Eeuw, what a strangely worded rule. It sounds as if you've only got one site. The ordinary form is
RewriteCond %{HTTP_HOST} !^(www\.example\.com)?$
RewriteRule (.*) http://www.example.com/$1 [R=301,L]
If different parts of
the same site use either https or http, you may need to go a little fancier. But in general, try to stick with literal text in the target. The (blahblah)? part takes care of your first condition, so it's "exactly my preferred form or exactly nothing". Then if you get a wonky request with appended port number, that's taken care of too.
If both forms of your hostname are on Webmaster Tools, you should be able to look up each form's links separately.

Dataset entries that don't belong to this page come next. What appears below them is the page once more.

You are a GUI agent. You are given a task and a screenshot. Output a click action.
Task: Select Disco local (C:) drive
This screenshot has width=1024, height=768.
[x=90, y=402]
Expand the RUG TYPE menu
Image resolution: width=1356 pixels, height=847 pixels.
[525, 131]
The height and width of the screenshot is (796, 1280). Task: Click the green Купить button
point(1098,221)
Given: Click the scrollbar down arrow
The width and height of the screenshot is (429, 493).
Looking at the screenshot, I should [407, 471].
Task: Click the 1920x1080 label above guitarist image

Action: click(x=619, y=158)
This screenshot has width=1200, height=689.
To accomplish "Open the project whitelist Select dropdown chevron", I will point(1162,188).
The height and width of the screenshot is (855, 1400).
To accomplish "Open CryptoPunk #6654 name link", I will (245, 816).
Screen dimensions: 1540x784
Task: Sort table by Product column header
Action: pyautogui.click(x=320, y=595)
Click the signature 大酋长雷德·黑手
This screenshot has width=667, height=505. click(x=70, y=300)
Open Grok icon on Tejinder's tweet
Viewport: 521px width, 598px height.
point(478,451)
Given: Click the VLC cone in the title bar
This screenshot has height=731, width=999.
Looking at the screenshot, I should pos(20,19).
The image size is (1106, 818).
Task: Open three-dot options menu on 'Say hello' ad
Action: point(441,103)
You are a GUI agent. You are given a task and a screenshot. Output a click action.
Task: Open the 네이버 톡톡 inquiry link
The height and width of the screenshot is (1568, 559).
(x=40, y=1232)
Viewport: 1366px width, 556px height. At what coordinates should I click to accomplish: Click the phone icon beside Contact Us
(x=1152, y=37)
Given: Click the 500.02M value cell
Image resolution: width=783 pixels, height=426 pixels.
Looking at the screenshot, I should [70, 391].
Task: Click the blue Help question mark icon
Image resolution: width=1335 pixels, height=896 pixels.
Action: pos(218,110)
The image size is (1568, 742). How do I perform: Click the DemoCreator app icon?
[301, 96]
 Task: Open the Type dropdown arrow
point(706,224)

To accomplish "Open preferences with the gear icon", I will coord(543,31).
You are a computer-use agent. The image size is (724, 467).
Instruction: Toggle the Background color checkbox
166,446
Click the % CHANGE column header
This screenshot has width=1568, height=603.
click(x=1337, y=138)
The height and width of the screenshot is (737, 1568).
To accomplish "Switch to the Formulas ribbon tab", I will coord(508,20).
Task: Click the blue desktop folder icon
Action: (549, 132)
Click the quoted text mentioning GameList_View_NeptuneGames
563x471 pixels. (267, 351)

Unless they've gone and changed something. You can also check your raw logs for this pattern (assuming ordinary Apache format):
^(\d+\.\d+\.\d+\.\d+) - - \S+ -0[78]00\] "GET (\S+) HTTP/1\.[01]" 30[12].+\n\1 - - \S+ -0[78]00\] "GET \2 HTTP/1\.[01]" 200
Translation: Consecutive requests from the same IP for the same file, where the first receives a redirect. If you've got a busy site this code will need to be tweaked to allow for intervening lines. Further tweaks let you constrain the code to requests for pages. (I did a quick check to make sure there were no typos, and was interested to find that the bingbot loves requesting robots.txt from the "wrong" form of my name.)
If you log headers, you can also look at the hostname that way. But then you have to plow through the unwanted robots; you're probably only interested in the requests that end up with a 200.